È uno dei più grandi “macroniani” di Francia ma è anche uno degli ex direttori della World Bank più giovani e innovativi della storia finanziaria recente e ha una proposta tanto pretenziosa quanto interessante: «la finanza riuscirà a salvare il mondo», se lo chiede con un punto di domanda finale nel suo nuovo saggio Bertrand Badré, figlio di un senatore francese ed economista tra i più brillanti in Europa. «La finanza può essere una forza distruttiva se ne perdiamo il controllo, ma, guidata con responsabilità, può avvantaggiare tutti», spiega Badré in una lunga chiacchierata con Francesco Grillo sul Corriere della Sera Economia di oggi. L’informatica e la finanza, secondo l’ex direttore della World Bank, sono le uniche due “lingue universali” a far superare la Torre di Babele: «ci ha permesso di vivere meglio. Tuttavia, una finanza che non riusciamo più a regolare diventa un linguaggio che parla parole (prezzi) non più capaci di dire il valore dei beni che ci scambiamo e ciò può essere distruttivo. C’è però un’altra ragione molto pratica per la quale parlare di finanza è, oggi, essenziale». Usa le cifre per far capire come la finanza possa risolvere molto e nello stesso tempo rovinare tutto come avvenuto nelle ultime due crisi mondiali: «Ci sono 14 trilioni di dollari parcheggiati in titoli con rendimento negativo. È come se il mercato pagasse i debitori per indebitarsi ulteriormente. In nessun altro mercato, l’acquirente di un bene o di un servizio è pagato per comprarlo». Si eliminerebbero povertà assoluta e fame, istruzione a tutti e sviluppo più sostenibile; invece si ha la “paura” di osare, secondo Badré, anche perché la conseguenza della Grande Crisi di 10 anni fa ha portato «una burocratizzazione di molte istituzioni finanziarie che hanno perso capacità di rischiare e innovare».

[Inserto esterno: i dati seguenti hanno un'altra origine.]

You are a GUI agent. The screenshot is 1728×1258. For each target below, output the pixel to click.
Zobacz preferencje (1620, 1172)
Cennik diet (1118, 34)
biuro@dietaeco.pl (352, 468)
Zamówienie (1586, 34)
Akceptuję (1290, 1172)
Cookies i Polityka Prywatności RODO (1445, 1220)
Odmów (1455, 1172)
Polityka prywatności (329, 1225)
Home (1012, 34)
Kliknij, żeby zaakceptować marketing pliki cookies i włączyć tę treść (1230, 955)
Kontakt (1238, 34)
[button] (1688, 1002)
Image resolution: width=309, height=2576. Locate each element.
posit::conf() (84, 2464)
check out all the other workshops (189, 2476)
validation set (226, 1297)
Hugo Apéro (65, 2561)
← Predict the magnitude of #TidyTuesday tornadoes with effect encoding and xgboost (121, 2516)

IL “MACRONIANO” CHE SFIDA LA CINA
Eccola la parola chiave del “macroniano” saggista esperto di finanza: burocrazia, con il rischio di una crisi economica futura ben più grave di quella appena passata. Per evitarla gli strumenti ci sarebbero anche – «Banca mondiale, Fondo monetario internazionale, banche centrali, G20 e G7, Financial Stability Board» – eppure per Badré occorre un deciso cambio di passo che possa “salvare” il mondo economico e quindi reale: «Bisogna farli lavorare, liberandoli da zavorre burocratiche e concentrandoli su pochi obiettivi. È costoso in termini di tempo necessario a raggiungere consenso, ma non abbiamo tempo di inventare istituzioni nuove». Non solo salvarsi però, secondo l’ex n.1 della World Bank, occorre anche mantenere dei “paletti”, ovvero «conservare la legittimità del nostro modello — democratico — di governare le cose del mondo. Del resto, un’alternativa c’è: si chiama Cina». Secondo però Badré tutto ciò è possibile solo se la società mondiale e occidentale ripensano ad un “vecchio” concetto decisamente necessario: «Dobbiamo ricominciare a pensare come società. A concepirci come comunità (locali, nazionali, sovranazionali) fatte di istituzioni, aziende, associazioni in grado di sperimentare soluzioni. Non è più possibile affidarci all’idea che il sistema si autoregoli, perché la crisi del 2008 dimostra che non è vero».